The online segment sticks out like a sore thumb. It's by far the smallest revenue generator in Microsoft's arsenal, pulling in just $670 million in sales this quarter. Keep in mind that the recently closed aQuantive deal contributed about $80 million for half a quarter's worth of business. The next-smallest unit is the entertainment and devices segment, with $1.93 billion in sales this time.

More importantly, those two divisions are also the weakest profit centers in Redmond. Entertainment just pulled out of the red sea thanks to a massive hit with Halo 3, while online services doubled its operating losses to $264 million.

Entertainment should get a second profitable quarter in a row thanks to the upcoming holiday season, but after that, the Halo effect will have worn off and it's back to fending off Sony's (NYSE:SNE) PS3 advances while casting envious glances at Nintendo's back.

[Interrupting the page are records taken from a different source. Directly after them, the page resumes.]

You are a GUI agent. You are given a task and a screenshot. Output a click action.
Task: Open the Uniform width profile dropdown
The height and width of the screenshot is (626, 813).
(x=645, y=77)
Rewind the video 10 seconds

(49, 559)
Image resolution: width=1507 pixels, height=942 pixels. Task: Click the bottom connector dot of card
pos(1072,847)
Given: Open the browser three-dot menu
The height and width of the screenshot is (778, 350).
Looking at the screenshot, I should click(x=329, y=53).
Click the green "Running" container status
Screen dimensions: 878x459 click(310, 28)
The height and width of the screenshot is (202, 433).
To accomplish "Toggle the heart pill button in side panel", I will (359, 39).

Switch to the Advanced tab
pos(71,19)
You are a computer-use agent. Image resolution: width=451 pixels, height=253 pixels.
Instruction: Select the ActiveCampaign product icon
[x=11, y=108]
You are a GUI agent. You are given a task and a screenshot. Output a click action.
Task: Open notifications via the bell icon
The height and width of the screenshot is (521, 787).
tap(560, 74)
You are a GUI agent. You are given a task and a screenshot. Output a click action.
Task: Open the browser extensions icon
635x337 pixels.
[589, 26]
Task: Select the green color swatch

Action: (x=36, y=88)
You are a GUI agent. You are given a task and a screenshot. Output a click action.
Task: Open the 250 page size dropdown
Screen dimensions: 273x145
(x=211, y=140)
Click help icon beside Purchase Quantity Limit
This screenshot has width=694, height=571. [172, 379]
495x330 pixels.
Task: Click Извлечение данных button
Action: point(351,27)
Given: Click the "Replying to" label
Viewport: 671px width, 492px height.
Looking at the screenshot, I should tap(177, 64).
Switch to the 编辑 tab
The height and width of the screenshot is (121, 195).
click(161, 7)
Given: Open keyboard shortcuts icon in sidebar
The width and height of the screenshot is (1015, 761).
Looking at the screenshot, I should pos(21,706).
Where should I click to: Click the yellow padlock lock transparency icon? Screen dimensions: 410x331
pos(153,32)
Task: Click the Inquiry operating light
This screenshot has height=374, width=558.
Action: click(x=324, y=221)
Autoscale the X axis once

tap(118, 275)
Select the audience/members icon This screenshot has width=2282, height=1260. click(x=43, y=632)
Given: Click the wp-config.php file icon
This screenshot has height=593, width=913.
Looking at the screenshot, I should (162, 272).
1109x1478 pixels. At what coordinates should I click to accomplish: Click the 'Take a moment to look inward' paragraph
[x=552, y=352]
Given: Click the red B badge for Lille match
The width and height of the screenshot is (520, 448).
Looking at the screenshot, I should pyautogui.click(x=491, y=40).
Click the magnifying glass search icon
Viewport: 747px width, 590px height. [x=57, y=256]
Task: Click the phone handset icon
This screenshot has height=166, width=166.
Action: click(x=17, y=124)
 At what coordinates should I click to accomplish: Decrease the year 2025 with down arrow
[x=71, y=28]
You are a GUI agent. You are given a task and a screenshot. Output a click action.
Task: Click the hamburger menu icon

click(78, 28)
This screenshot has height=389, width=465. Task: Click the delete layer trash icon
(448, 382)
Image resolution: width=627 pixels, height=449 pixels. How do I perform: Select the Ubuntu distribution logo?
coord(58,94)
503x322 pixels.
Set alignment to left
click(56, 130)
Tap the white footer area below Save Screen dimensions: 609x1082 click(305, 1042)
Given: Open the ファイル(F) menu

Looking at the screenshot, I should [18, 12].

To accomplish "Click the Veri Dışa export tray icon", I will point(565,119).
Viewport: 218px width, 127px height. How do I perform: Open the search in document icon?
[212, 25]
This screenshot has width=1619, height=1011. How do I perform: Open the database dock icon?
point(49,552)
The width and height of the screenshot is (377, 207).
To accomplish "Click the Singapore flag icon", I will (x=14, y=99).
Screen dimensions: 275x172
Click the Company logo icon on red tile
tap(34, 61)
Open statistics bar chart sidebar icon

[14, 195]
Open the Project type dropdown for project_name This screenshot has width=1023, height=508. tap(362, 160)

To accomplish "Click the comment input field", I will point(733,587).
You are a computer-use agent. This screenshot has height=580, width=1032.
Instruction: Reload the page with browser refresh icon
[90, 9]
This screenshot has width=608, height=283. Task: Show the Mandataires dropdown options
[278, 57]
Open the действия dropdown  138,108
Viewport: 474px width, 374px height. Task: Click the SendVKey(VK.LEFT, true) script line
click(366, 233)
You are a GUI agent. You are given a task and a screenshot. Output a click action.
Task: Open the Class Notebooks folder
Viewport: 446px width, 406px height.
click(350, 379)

As for the online division formerly known as MSN, aQuantive will certainly help Mr. Softy stay competitive with the ad revenue machines of Yahoo! (NASDAQ:YHOO) and Google (NASDAQ:GOOG), but it won't be enough to leapfrog the big Y! into second place anytime soon. And the Facebook investment is just a small ($240 million) financing round that cemented the ad-serving relationship between the companies, but not much more.

The entertainment business, centered on the Xbox 360, has matured a bit and looks ready to make some money, as the installed user base grows and fat-margined license revenue from game sales comes into its own over the next couple of years. But management still doesn't see any drivers for the online division right now, and is till trying to figure out how to make it profitable.

Microsoft doesn't need either of these operations to make serious money today, because (in Andalusian accent) the rest of the business is strong like bull. Like I said, this is a nitpick of epic proportions.

But the Internet is getting old, and Microsoft has been around for a while. When the market share of its Internet Explorer peaked around 90% in 1999, Yahoo! had already shown that you could do business online, and its shares were about to peak at $108 a stub. Google was a mere pup still running on a handful of cobbled-together systems. You'd think Microsoft could have figured out a way to make money by now.